História

Localizado na Serra de Sintra, a poucos quilómetros do Atlântico, Monserrate é um Jardim histórico, romântico e exótico com uma colecção única de plantas sub-tropicais, bem como árvores e coníferas. É um dos mais conhecidos Jardins Europeus e um maravilhoso exemplo de um jardim inglês em Portugal. Graças ao seu clima único e privilegiado, Monserrate funciona como uma enorme estufa a céu aberto, com cerca de 30 hectares, onde centenas de espécies convivem em plena harmonia.

Elementos arquitectónicos de rara beleza e de grande importância histórica, tais como o Palácio - uma mistura de estilos gótico, mourisco e oriental - bem como as estátuas, cascatas e lagos, são factores que complementam este Jardim único onde a Natureza e o Homem vivem em total harmonia.

A história de Monserrate é cíclica: períodos de grande riqueza sucedem-se a períodos de ruína. Em 1540 o abade Gaspar Preto constrói uma capela neste local, à qual dá o nome de Monserrate após a sua peregrinação ao Santuário da Nossa Senhora de Monserrat na Catalunha.

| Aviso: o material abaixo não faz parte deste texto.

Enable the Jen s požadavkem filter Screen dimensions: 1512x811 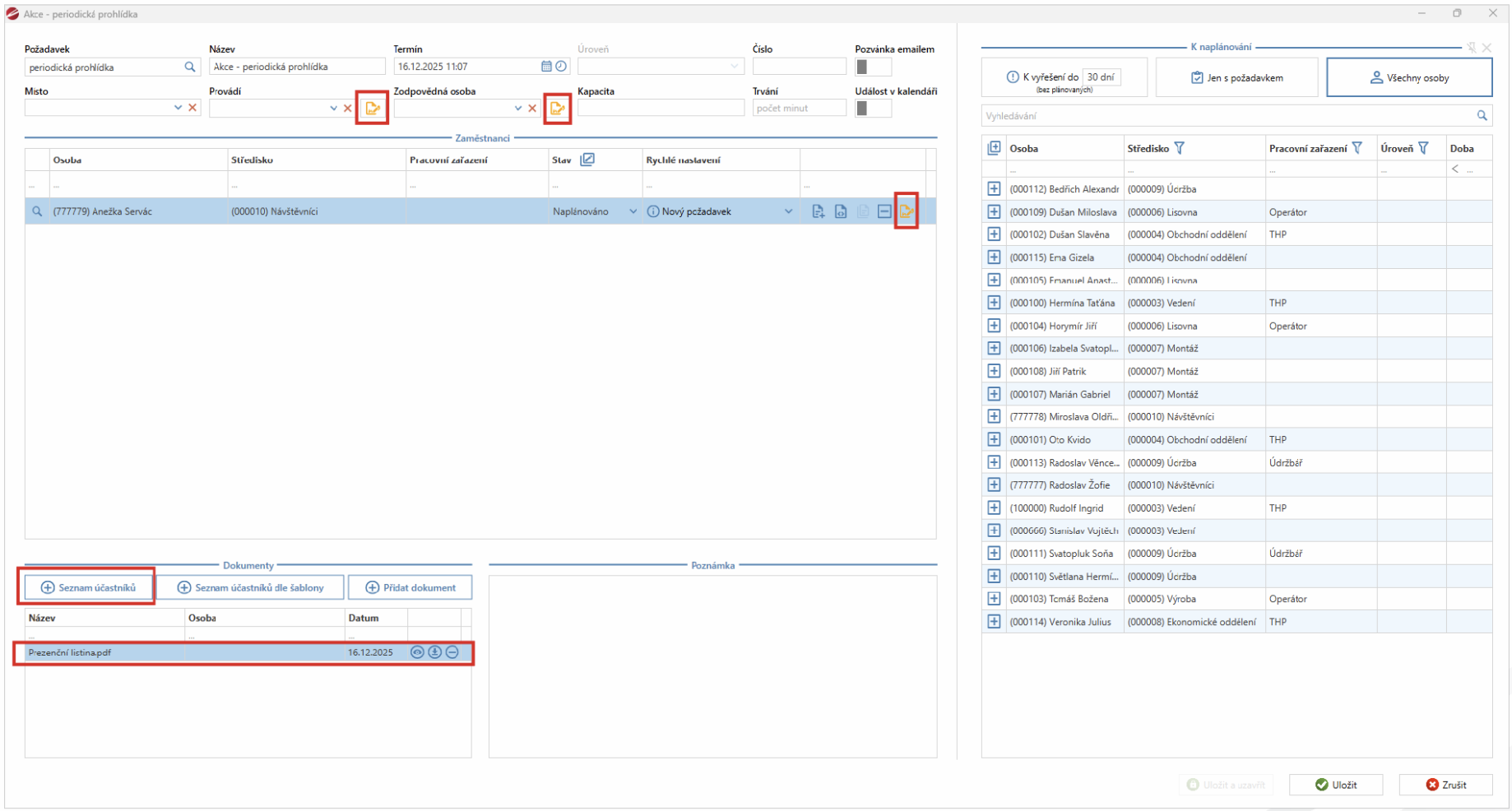(1236, 77)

Destruída pelo terramoto em 1755, esta propriedade é alugada pela Família Melo e Castro a Gerard DeVisme, membro da feitoria inglesa em Lisboa e um dos mais importantes homens de negócios da segunda metade do séc.XVIII, que depois de construir um Palácio neo-gótico, sub-aluga Monserrate a William Beckford. Apreciador da Natureza, reputado conhecedor de obras de arte e um dos homens mais ricos de Inglaterra, Beckford finaliza a construção do Palácio e lança a plantação dos Jardins, mas poucos anos mais tarde regressa a Inglaterra, deixando Monserrate entregue ao seu próprio destino.

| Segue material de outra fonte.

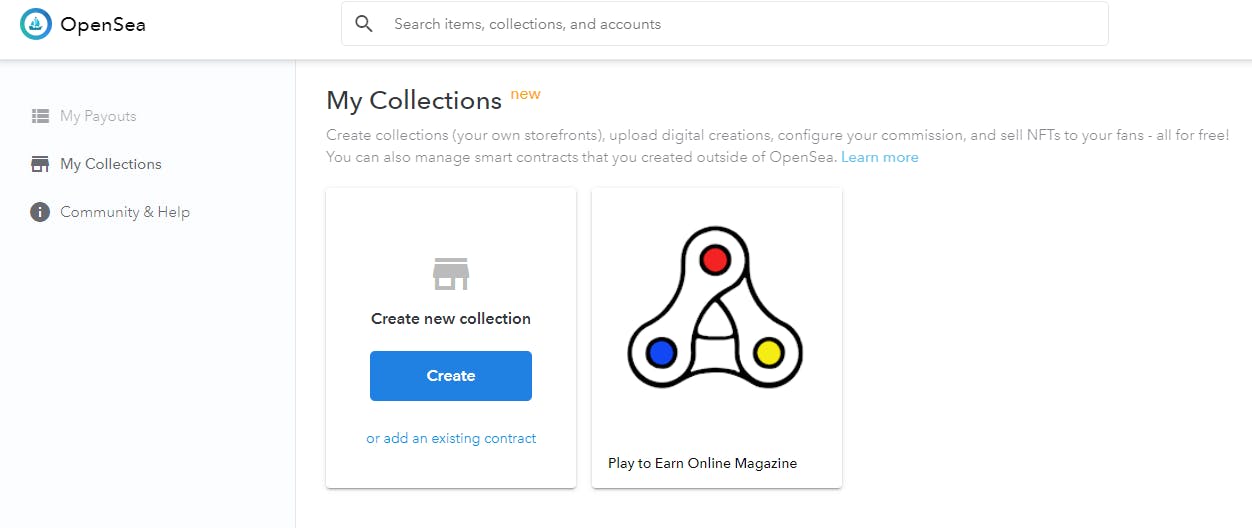
Task: Select My Collections in the sidebar
Action: pyautogui.click(x=110, y=164)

Em 1809, Lord Byron imortaliza Monserrate quando descreve Sintra como um "Glorioso Paraíso" e lamenta "a ruína" de Monserrate no seu poema "Childe Harold's Pilgrimage". Inspirado pelo período romântico do século XIX, Francis Cook, um comerciante inglês dono de uma imensa fortuna e de uma das mais importantes colecções de arte britânicas, adquire e restaura o Palácio, transformando a paisagem envolvente num dos mais famosos e exóticos "Jardins Victorianos" da Europa. Após o seu auge na segunda década do séc. XX, Monserrate é vendida pela Família Cook a seguir à II Guerra Mundial, sendo dispersado o seu importante recheio.

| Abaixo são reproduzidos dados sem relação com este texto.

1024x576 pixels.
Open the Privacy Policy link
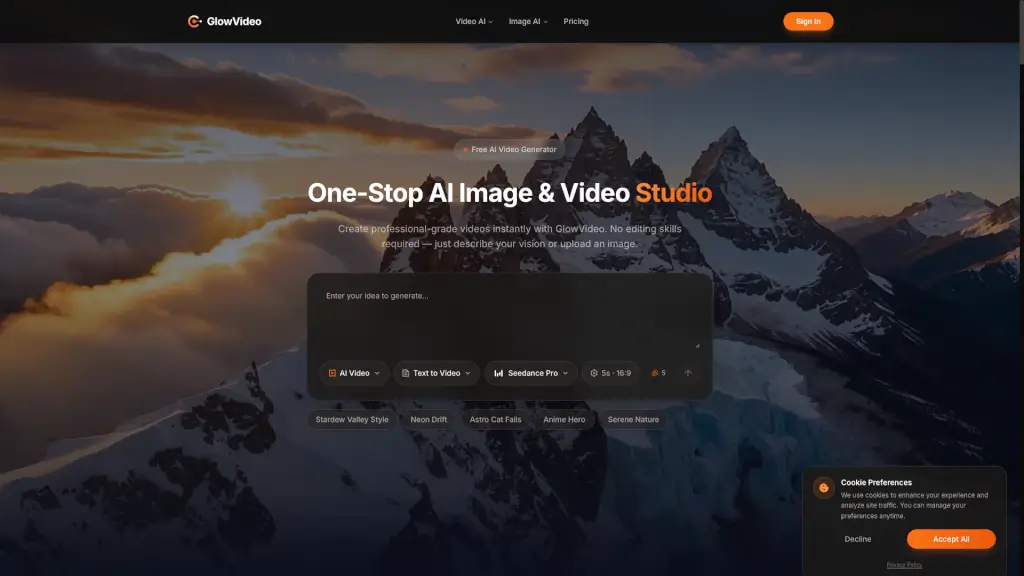point(904,565)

Em 1949 a propriedade é adquirida pelo Estado Português e apesar de estar aberta ao público, foi-se deteriorando ao longo dos anos. Hoje, graças a um maior interesse e abertura aos problemas ambientais e à força da opinião pública, na qual a Associação do Amigos de Monserrate teve um importante papel, o Governo Português e a Câmara Municipal de Sintra constituíram uma entidade responsável pelo património cultural, na qual Monserrate detém uma importância primordial. Sintra tem o Estatuto de Património Cultural da Humanidade atribuído pela Unesco.